Document text:
The quantum evanescence phenomenon makes it possible to embed secure messages in holograms and selectively erase parts of them even after they have been transmitted.
Quantum optical signals are inherently secure information carriers: any interception of the message destroys the vulnerable quantum states that encode it. To exploit this without the need for bulky equipment, Jensen Li of the University of Exeter in the UK and his colleagues have created quantum holograms using metasurfaces, 2D materials engineered to have special properties.
Holograms encode complex information that can be restored when light is shone on it. For example, when light hits a 2D holographic paper card at the right angle, a 3D image appears. To create quantum holograms, researchers encoded information in the quantum state of particles of light, or photons.
First, they used a laser to emit two photons from a special crystal that were tightly bound by quantum entanglement. The photons traveled along separate paths, with only one encountering the metasurface along the way. Thousands of tiny components on the metasurface, like nano-sized bumps, altered the photon’s quantum state in a preprogrammed way, encoding a holographic image into it.
The partner photon encountered a polarizing filter, which controlled which parts of the hologram appeared and which disappeared. The first photon’s state was a superposition of holograms, so it contained different variations of the message at the same time. Because the photons were in an entangled state, polarizing the second photon affected the image the other photon created when it hit the camera. For example, a test hologram contained the letters H, D, V, and A, but adding a filter for horizontal polarization caused the letter H to disappear from the final image.
Li says metasurfaces could be used to encode more complex information into photons, for example as part of quantum cryptography protocols. He presented his work on August 21 at the SPIE Optics + Photonics conference in San Diego, California.
“Everyone dreams of quantum technology going from square metres on a table to being compact enough to fit in a smartphone, and metasurfaces seem like a good way to achieve that,” says Andrew Forbes of the University of Witwatersrand in South Africa. He says that quantum holograms like the one used in this experiment could also be used to image tiny biological structures in the rapidly expanding medical sector.

Stored data:
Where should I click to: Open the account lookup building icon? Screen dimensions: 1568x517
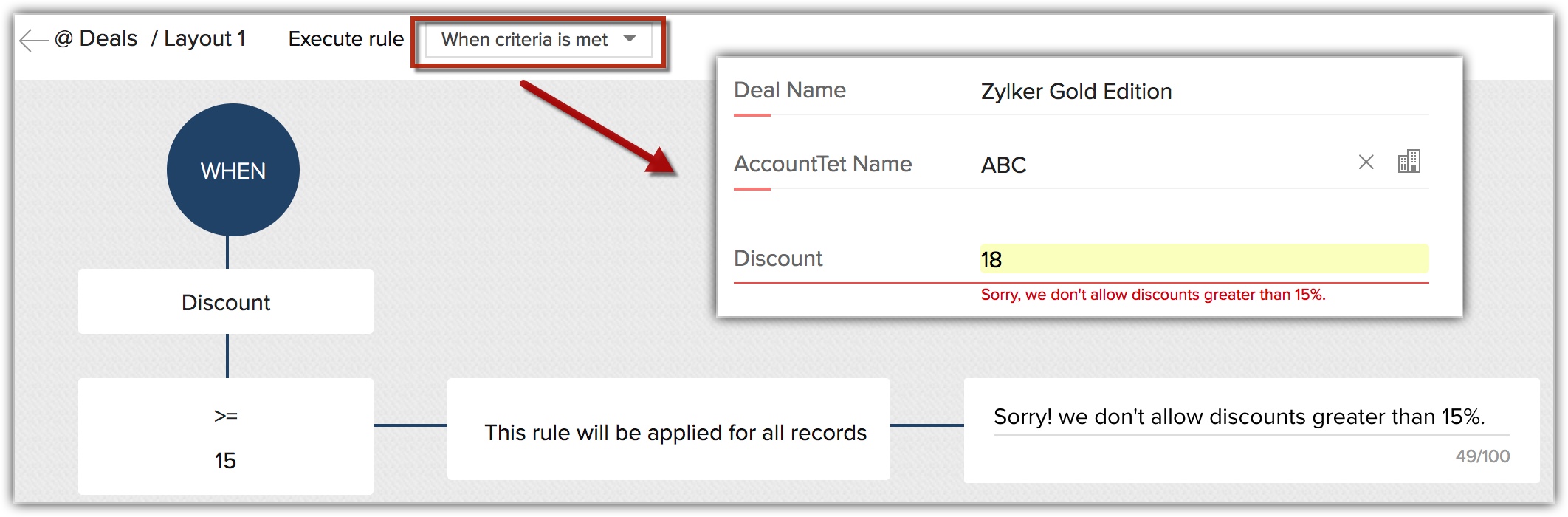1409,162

==

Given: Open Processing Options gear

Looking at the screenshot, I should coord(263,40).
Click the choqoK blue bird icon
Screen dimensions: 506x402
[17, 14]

Brief 1:
In the article on quantum holograms, rewrite the paragraph beginning "The partner photon encountered a polarizing filter" more concisely, retaining its main facts.
Brief 2:
Reproduce the portion of the article on quantum holograms that opens with the words containing "Holograms encode complex" and closes with "light, or photons.".
The material is not needed for this work.

Exercise result 1:
The partner photon passed through a polarizing filter that controlled which parts of the hologram appeared. The first photon held a superposition of holograms, carrying several versions of the message at once. Because the two photons were entangled, polarizing the second photon changed the image the first produced at the camera. In one test, a hologram with the letters H, D, V, and A lost the H when a horizontal polarization filter was added.

Exercise result 2:
Holograms encode complex information that can be restored when light is shone on it. For example, when light hits a 2D holographic paper card at the right angle, a 3D image appears. To create quantum holograms, researchers encoded information in the quantum state of particles of light, or photons.